『[イラスト解説]ティール組織 ―新しい働き方のスタイル』
日々生き生きと働いていますか?
平成31年4月から「働き方改革を推進するための関係法律の整備に関する法律」が実施されます。「働き方改革」の目指すものとして、厚生労働省は、
“我が国は、「少子高齢化に伴う生産年齢人口の減少」「育児や介護との両立など、働く方のニーズの多様化」などの状況に直面しています。こうした中、投資やイノベーションによる生産性向上とともに、就業機会の拡大や意欲・能力を存分に発揮できる環境を作ることが重要な課題になっています。”
と示しています。長年にわたるデフレ、今ひとつぱっとしない景気の中、ブラック企業の問題、社会階層の二分化など、日本社会を揺るがす問題が明らかになっているのは皆さんご存じのとおりです。
いまこそ働き方を変革することで、停滞を払拭したいと誰もが考えているのではないでしょうか。しかし日本だけではありません。グローバル化した経済の影響下で同じように「働き方」をどうするのか、世界中で研究・検討されています。その1つの解決策が『ティール組織』です。
ティール組織とは何か?
そもそも企業とは何か、それは端的にはビジネスを通して利益を得る組織と言えます。フレデリック氏は、旧来からのトップダウン型の企業をレッド(衝動型)組織、軍隊・カトリックの教会のように官僚組織化した企業をアンバー(順応型)組織、産業革命以降の物質主義の企業を、オレンジ(達成型)、現代的な家族主義の企業をグリーン(多元型)組織と分類しました。さらに、フレデリック氏は、世界中の先進企業20数社を研究・調査し、その共通点を見いだしました。それは「個人と集団の解放」「エゴの抑制」「全体性の希求」です。これらを実践している企業をTeal(ティール:青緑色)型組織と名付けました。
ティール組織の具体例とは?
本書『[イラスト解説]ティール組織 ―新しい働き方のスタイル』では、オランダのビュートゾルフという介護組織を例に、ティール組織論を解説します。地域医療を支えて急成長し、当初はオレンジ型の官僚的組織になりましたが、その運営方法に生きがいを感じられなくなった現場の看護士達が大量にやめていく事態になりました。そこで、看護士・患者本位の体制に作り直したところ、皆が人間性を取り戻し、さらには医療費の削減などたいへんな成功を収めたというものです。本書はこうした事例だけでなく、教育や工場の現場など、さまざまなシーンでのティール組織のあり方を解説していきます。
+===+
▸ 課題 1
抜粋によると、フレデリック氏が世界中の先進企業20数社の研究・調査で見いだした共通点は何か。
▸ 課題 2
抜粋のうち、「いまこそ働き方を変革すること」から「緑色)型組織と名付けました。」までを、末尾の語句も含めて一字も変えずに引用せよ。

▸ 提供データ
+===+
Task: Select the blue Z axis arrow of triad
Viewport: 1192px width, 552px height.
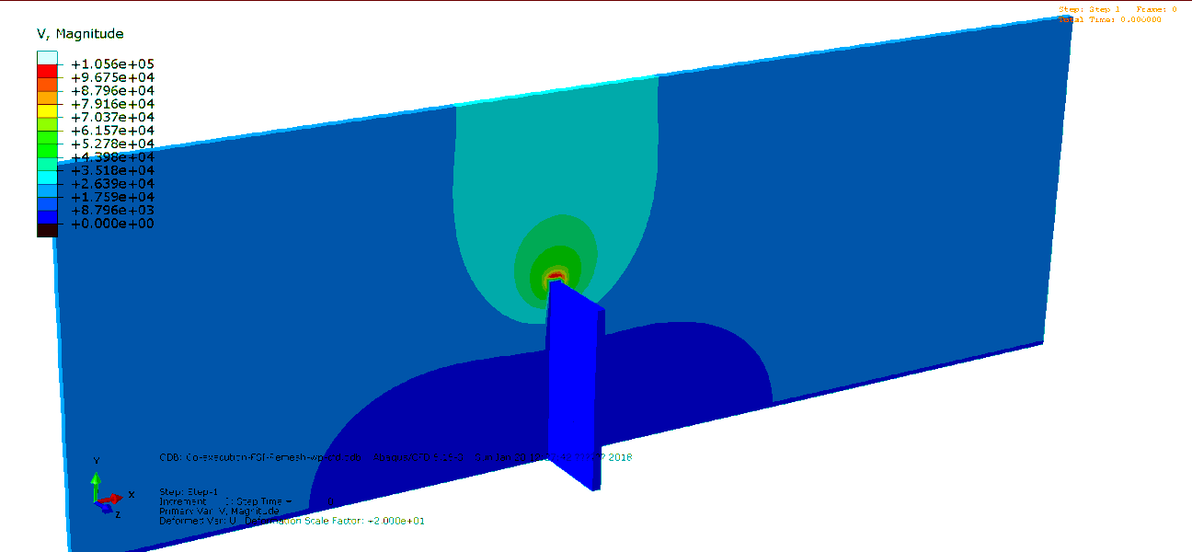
+===+
▸ 解答欄 1
「個人と集団の解放」「エゴの抑制」「全体性の希求」の三つである。

▸ 解答欄 2
いまこそ働き方を変革することで、停滞を払拭したいと誰もが考えているのではないでしょうか。しかし日本だけではありません。グローバル化した経済の影響下で同じように「働き方」をどうするのか、世界中で研究・検討されています。その1つの解決策が『ティール組織』です。
ティール組織とは何か?
そもそも企業とは何か、それは端的にはビジネスを通して利益を得る組織と言えます。フレデリック氏は、旧来からのトップダウン型の企業をレッド(衝動型)組織、軍隊・カトリックの教会のように官僚組織化した企業をアンバー(順応型)組織、産業革命以降の物質主義の企業を、オレンジ(達成型)、現代的な家族主義の企業をグリーン(多元型)組織と分類しました。さらに、フレデリック氏は、世界中の先進企業20数社を研究・調査し、その共通点を見いだしました。それは「個人と集団の解放」「エゴの抑制」「全体性の希求」です。これらを実践している企業をTeal(ティール:青緑色)型組織と名付けました。